Dans une déclaration officielle l’avocat de Kabund a tenu à dissiper toute confusion : « Jean-Marc Kabund n’a pas bénéficié de la grâce présidentielle. Sa libération découle d’une procédure judiciaire régulière et non d’une mesure discrétionnaire du président de la République. »
Cette déclaration intervient alors que plusieurs médias et observateurs avaient suggéré que l’ex-cadre de l’UDPS figurait parmi les bénéficiaires de la grâce présidentielle annoncée récemment, une mesure qui a concerné plusieurs détenus en République démocratique du Congo.
Jean-Marc Kabund avait été arrêté en août 2022 après des déclarations critiques envers le pouvoir en place. Il avait été poursuivi pour plusieurs chefs d’accusation, notamment outrage au chef de l’État, propagation de faux bruits et atteinte à la sûreté de l’État. En septembre 2023, il avait été condamné à plusieurs années de prison.
Son incarcération avait suscité de vives réactions, notamment au sein de l’opposition politique et des organisations de défense des droits de l’homme, qui dénonçaient une instrumentalisation de la justice à des fins politiques.
Si son avocat insiste sur le fait que la libération de Kabund n’a aucun lien avec la grâce présidentielle, cette clarification ne met pas fin aux interrogations sur d’éventuelles pressions politiques ayant conduit à cette issue. Certains analystes estiment que sa sortie de prison pourrait être liée à des négociations en coulisses, alors que la RDC se trouve dans un contexte politique tendu après les élections de décembre 2023.

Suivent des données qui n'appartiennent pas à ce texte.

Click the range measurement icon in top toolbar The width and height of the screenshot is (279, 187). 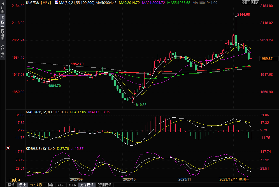(248, 3)
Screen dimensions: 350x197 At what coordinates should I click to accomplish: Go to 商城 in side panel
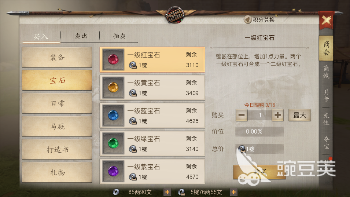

D’autres y voient un possible signal d’apaisement du pouvoir à l’égard de ses opposants, dans un pays où la question des prisonniers politiques demeure un sujet sensible.
Pour l’heure, Jean-Marc Kabund n’a pas encore pris la parole publiquement depuis sa libération. Son avenir politique reste incertain, mais son retour sur la scène politique congolaise est scruté de près.